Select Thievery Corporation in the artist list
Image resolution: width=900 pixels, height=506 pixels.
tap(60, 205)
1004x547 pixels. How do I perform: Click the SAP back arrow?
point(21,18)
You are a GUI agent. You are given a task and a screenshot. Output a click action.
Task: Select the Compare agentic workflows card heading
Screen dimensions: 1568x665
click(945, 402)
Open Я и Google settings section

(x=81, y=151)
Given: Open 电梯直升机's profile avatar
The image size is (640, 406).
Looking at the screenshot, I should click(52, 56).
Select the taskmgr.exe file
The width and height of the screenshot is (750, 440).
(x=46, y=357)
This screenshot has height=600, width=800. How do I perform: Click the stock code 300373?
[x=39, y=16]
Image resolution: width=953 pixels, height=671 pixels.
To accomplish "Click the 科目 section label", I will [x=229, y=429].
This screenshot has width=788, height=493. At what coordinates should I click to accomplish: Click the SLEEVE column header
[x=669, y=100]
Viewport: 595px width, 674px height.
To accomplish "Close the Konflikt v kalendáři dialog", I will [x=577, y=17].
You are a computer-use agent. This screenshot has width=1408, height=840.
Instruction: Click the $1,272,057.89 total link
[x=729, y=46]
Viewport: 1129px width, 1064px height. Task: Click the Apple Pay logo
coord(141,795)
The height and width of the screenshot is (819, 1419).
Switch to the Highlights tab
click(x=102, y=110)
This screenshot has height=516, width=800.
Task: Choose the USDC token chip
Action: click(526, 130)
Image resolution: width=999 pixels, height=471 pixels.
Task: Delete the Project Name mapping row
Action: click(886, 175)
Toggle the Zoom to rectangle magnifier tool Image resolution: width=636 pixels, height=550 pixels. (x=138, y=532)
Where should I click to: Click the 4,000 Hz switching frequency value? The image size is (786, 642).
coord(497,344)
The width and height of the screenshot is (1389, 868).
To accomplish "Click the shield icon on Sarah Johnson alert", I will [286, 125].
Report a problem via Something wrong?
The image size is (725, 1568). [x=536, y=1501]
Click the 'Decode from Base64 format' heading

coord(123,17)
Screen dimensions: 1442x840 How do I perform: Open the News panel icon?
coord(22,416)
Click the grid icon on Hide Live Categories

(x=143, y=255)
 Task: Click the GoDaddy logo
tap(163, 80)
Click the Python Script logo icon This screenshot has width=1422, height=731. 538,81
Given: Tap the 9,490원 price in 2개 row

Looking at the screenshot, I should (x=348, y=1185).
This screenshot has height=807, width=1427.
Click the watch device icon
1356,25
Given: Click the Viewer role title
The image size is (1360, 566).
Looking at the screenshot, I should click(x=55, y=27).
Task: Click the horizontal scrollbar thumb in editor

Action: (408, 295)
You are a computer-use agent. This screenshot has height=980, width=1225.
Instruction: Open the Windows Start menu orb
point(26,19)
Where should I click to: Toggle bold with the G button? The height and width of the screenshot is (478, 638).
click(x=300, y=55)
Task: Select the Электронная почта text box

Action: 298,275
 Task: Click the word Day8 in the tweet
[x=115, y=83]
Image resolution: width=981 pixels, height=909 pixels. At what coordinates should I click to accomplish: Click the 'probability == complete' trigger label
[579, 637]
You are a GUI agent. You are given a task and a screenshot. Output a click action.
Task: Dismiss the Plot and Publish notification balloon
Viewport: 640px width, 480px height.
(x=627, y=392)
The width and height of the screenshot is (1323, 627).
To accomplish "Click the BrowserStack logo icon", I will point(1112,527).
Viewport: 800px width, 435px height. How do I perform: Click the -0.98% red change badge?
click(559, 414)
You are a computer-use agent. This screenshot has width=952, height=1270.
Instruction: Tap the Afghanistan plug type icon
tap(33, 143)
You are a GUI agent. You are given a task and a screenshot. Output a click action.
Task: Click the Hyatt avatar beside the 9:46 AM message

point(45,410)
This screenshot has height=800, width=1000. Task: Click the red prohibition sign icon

· · · · ·

__Problem statement__:
Transcribe the lines above between the line holding "Image resolution: width=900" and the line holding "The height and width of the screenshot is (819, 1419).", inclusive, exactly as they stand and with nothing added.

__Task solution__:
Image resolution: width=900 pixels, height=506 pixels.
tap(60, 205)
1004x547 pixels. How do I perform: Click the SAP back arrow?
point(21,18)
You are a GUI agent. You are given a task and a screenshot. Output a click action.
Task: Select the Compare agentic workflows card heading
Screen dimensions: 1568x665
click(945, 402)
Open Я и Google settings section

(x=81, y=151)
Given: Open 电梯直升机's profile avatar
The image size is (640, 406).
Looking at the screenshot, I should click(52, 56).
Select the taskmgr.exe file
The width and height of the screenshot is (750, 440).
(x=46, y=357)
This screenshot has height=600, width=800. How do I perform: Click the stock code 300373?
[x=39, y=16]
Image resolution: width=953 pixels, height=671 pixels.
To accomplish "Click the 科目 section label", I will [x=229, y=429].
This screenshot has width=788, height=493. At what coordinates should I click to accomplish: Click the SLEEVE column header
[x=669, y=100]
Viewport: 595px width, 674px height.
To accomplish "Close the Konflikt v kalendáři dialog", I will [x=577, y=17].
You are a computer-use agent. This screenshot has width=1408, height=840.
Instruction: Click the $1,272,057.89 total link
[x=729, y=46]
Viewport: 1129px width, 1064px height. Task: Click the Apple Pay logo
coord(141,795)
The height and width of the screenshot is (819, 1419).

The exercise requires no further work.